■ Task instructions
Render every line of the material below as a numbered list, omitting blank lines.

Saved data entries
++++++++++
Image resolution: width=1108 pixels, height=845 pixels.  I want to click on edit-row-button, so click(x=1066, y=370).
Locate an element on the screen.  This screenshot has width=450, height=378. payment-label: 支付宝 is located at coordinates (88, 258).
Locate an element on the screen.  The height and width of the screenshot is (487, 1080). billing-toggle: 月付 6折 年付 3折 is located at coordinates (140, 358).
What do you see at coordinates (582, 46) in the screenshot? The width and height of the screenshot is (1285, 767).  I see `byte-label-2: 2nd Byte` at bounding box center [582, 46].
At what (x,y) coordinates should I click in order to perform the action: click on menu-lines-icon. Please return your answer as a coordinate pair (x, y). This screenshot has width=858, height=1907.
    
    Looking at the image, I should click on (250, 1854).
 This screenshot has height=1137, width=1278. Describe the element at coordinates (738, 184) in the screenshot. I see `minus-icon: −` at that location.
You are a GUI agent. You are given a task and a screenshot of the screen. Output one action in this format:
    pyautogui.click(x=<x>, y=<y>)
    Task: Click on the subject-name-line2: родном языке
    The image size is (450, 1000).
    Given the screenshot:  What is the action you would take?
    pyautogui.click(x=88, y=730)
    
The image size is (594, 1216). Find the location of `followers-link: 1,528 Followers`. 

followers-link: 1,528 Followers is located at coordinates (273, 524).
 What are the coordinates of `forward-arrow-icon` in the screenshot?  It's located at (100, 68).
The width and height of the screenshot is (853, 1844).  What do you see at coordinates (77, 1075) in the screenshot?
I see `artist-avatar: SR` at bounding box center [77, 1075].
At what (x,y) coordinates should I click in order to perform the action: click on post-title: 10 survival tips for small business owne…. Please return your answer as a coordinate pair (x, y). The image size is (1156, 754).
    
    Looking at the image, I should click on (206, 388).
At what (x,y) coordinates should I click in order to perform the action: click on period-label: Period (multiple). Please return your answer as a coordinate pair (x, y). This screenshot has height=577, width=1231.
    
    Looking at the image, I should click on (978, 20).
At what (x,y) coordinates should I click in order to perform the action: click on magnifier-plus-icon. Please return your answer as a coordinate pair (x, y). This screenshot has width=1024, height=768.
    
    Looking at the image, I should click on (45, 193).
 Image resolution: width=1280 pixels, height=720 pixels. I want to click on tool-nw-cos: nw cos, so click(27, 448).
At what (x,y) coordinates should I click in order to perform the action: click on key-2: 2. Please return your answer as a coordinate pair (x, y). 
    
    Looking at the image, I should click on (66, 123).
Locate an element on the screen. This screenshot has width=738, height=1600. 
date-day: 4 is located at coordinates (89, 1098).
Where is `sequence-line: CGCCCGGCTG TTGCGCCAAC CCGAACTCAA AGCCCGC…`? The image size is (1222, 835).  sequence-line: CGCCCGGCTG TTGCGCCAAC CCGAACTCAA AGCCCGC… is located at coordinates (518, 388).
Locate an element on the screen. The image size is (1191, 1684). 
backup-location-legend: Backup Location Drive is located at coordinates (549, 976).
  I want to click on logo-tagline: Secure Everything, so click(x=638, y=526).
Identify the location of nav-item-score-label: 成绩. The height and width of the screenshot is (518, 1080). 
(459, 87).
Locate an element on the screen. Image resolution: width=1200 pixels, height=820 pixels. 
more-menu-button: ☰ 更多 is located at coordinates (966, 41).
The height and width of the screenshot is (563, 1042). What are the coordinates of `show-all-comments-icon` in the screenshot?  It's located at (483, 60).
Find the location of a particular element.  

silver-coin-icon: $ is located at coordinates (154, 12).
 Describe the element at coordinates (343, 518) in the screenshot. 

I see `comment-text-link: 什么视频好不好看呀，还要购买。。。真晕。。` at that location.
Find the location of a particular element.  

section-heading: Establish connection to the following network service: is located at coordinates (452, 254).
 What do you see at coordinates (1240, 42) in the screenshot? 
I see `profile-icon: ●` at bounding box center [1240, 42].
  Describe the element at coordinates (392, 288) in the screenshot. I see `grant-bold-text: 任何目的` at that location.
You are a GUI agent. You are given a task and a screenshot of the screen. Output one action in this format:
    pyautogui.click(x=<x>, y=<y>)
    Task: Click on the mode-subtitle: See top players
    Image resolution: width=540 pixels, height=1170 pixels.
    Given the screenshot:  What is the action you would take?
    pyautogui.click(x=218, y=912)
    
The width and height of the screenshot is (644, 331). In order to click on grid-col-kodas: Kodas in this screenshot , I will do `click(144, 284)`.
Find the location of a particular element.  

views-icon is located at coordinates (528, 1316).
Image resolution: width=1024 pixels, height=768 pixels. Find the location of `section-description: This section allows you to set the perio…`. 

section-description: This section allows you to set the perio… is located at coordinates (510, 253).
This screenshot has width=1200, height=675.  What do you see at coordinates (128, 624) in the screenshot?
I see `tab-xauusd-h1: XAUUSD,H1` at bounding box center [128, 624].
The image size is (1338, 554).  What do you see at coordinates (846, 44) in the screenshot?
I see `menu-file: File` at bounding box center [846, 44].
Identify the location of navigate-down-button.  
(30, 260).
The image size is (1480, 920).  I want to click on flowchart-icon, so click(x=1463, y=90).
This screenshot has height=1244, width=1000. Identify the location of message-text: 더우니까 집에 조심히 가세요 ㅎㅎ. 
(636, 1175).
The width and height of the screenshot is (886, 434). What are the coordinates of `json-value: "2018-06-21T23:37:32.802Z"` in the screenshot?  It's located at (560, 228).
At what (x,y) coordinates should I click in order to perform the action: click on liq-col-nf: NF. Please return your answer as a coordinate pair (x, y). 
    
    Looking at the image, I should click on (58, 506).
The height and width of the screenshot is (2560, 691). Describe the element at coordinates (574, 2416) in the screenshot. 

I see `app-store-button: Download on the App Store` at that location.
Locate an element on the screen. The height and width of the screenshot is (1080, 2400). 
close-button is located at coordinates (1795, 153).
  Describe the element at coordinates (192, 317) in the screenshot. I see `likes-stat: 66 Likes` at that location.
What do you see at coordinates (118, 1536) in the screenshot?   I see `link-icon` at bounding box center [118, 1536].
++++++++++
■ Answer section
1. Image resolution: width=1108 pixels, height=845 pixels.  I want to click on edit-row-button, so click(x=1066, y=370).
2. Locate an element on the screen.  This screenshot has width=450, height=378. payment-label: 支付宝 is located at coordinates (88, 258).
3. Locate an element on the screen.  The height and width of the screenshot is (487, 1080). billing-toggle: 月付 6折 年付 3折 is located at coordinates (140, 358).
4. What do you see at coordinates (582, 46) in the screenshot? The width and height of the screenshot is (1285, 767).  I see `byte-label-2: 2nd Byte` at bounding box center [582, 46].
5. At what (x,y) coordinates should I click in order to perform the action: click on menu-lines-icon. Please return your answer as a coordinate pair (x, y). This screenshot has width=858, height=1907.
6.     Looking at the image, I should click on (250, 1854).
7.  This screenshot has height=1137, width=1278. Describe the element at coordinates (738, 184) in the screenshot. I see `minus-icon: −` at that location.
8. You are a GUI agent. You are given a task and a screenshot of the screen. Output one action in this format:
9.     pyautogui.click(x=<x>, y=<y>)
10.     Task: Click on the subject-name-line2: родном языке
11.     The image size is (450, 1000).
12.     Given the screenshot:  What is the action you would take?
13.     pyautogui.click(x=88, y=730)
14. The image size is (594, 1216). Find the location of `followers-link: 1,528 Followers`. 
15. followers-link: 1,528 Followers is located at coordinates (273, 524).
16.  What are the coordinates of `forward-arrow-icon` in the screenshot?  It's located at (100, 68).
17. The width and height of the screenshot is (853, 1844).  What do you see at coordinates (77, 1075) in the screenshot?
18. I see `artist-avatar: SR` at bounding box center [77, 1075].
19. At what (x,y) coordinates should I click in order to perform the action: click on post-title: 10 survival tips for small business owne…. Please return your answer as a coordinate pair (x, y). The image size is (1156, 754).
20.     Looking at the image, I should click on (206, 388).
21. At what (x,y) coordinates should I click in order to perform the action: click on period-label: Period (multiple). Please return your answer as a coordinate pair (x, y). This screenshot has height=577, width=1231.
22.     Looking at the image, I should click on (978, 20).
23. At what (x,y) coordinates should I click in order to perform the action: click on magnifier-plus-icon. Please return your answer as a coordinate pair (x, y). This screenshot has width=1024, height=768.
24.     Looking at the image, I should click on (45, 193).
25.  Image resolution: width=1280 pixels, height=720 pixels. I want to click on tool-nw-cos: nw cos, so click(27, 448).
26. At what (x,y) coordinates should I click in order to perform the action: click on key-2: 2. Please return your answer as a coordinate pair (x, y). 
27.     Looking at the image, I should click on (66, 123).
28. Locate an element on the screen. This screenshot has width=738, height=1600. 
29. date-day: 4 is located at coordinates (89, 1098).
30. Where is `sequence-line: CGCCCGGCTG TTGCGCCAAC CCGAACTCAA AGCCCGC…`? The image size is (1222, 835).  sequence-line: CGCCCGGCTG TTGCGCCAAC CCGAACTCAA AGCCCGC… is located at coordinates (518, 388).
31. Locate an element on the screen. The image size is (1191, 1684). 
32. backup-location-legend: Backup Location Drive is located at coordinates (549, 976).
33.   I want to click on logo-tagline: Secure Everything, so click(x=638, y=526).
34. Identify the location of nav-item-score-label: 成绩. The height and width of the screenshot is (518, 1080). 
35. (459, 87).
36. Locate an element on the screen. Image resolution: width=1200 pixels, height=820 pixels. 
37. more-menu-button: ☰ 更多 is located at coordinates (966, 41).
38. The height and width of the screenshot is (563, 1042). What are the coordinates of `show-all-comments-icon` in the screenshot?  It's located at (483, 60).
39. Find the location of a particular element.  
40. silver-coin-icon: $ is located at coordinates (154, 12).
41.  Describe the element at coordinates (343, 518) in the screenshot. 
42. I see `comment-text-link: 什么视频好不好看呀，还要购买。。。真晕。。` at that location.
43. Find the location of a particular element.  
44. section-heading: Establish connection to the following network service: is located at coordinates (452, 254).
45.  What do you see at coordinates (1240, 42) in the screenshot? 
46. I see `profile-icon: ●` at bounding box center [1240, 42].
47.   Describe the element at coordinates (392, 288) in the screenshot. I see `grant-bold-text: 任何目的` at that location.
48. You are a GUI agent. You are given a task and a screenshot of the screen. Output one action in this format:
49.     pyautogui.click(x=<x>, y=<y>)
50.     Task: Click on the mode-subtitle: See top players
51.     Image resolution: width=540 pixels, height=1170 pixels.
52.     Given the screenshot:  What is the action you would take?
53.     pyautogui.click(x=218, y=912)
54. The width and height of the screenshot is (644, 331). In order to click on grid-col-kodas: Kodas in this screenshot , I will do `click(144, 284)`.
55. Find the location of a particular element.  
56. views-icon is located at coordinates (528, 1316).
57. Image resolution: width=1024 pixels, height=768 pixels. Find the location of `section-description: This section allows you to set the perio…`. 
58. section-description: This section allows you to set the perio… is located at coordinates (510, 253).
59. This screenshot has width=1200, height=675.  What do you see at coordinates (128, 624) in the screenshot?
60. I see `tab-xauusd-h1: XAUUSD,H1` at bounding box center [128, 624].
61. The image size is (1338, 554).  What do you see at coordinates (846, 44) in the screenshot?
62. I see `menu-file: File` at bounding box center [846, 44].
63. Identify the location of navigate-down-button.  
64. (30, 260).
65. The image size is (1480, 920).  I want to click on flowchart-icon, so click(x=1463, y=90).
66. This screenshot has height=1244, width=1000. Identify the location of message-text: 더우니까 집에 조심히 가세요 ㅎㅎ. 
67. (636, 1175).
68. The width and height of the screenshot is (886, 434). What are the coordinates of `json-value: "2018-06-21T23:37:32.802Z"` in the screenshot?  It's located at (560, 228).
69. At what (x,y) coordinates should I click in order to perform the action: click on liq-col-nf: NF. Please return your answer as a coordinate pair (x, y). 
70.     Looking at the image, I should click on (58, 506).
71. The height and width of the screenshot is (2560, 691). Describe the element at coordinates (574, 2416) in the screenshot. 
72. I see `app-store-button: Download on the App Store` at that location.
73. Locate an element on the screen. The height and width of the screenshot is (1080, 2400). 
74. close-button is located at coordinates (1795, 153).
75.   Describe the element at coordinates (192, 317) in the screenshot. I see `likes-stat: 66 Likes` at that location.
76. What do you see at coordinates (118, 1536) in the screenshot?   I see `link-icon` at bounding box center [118, 1536].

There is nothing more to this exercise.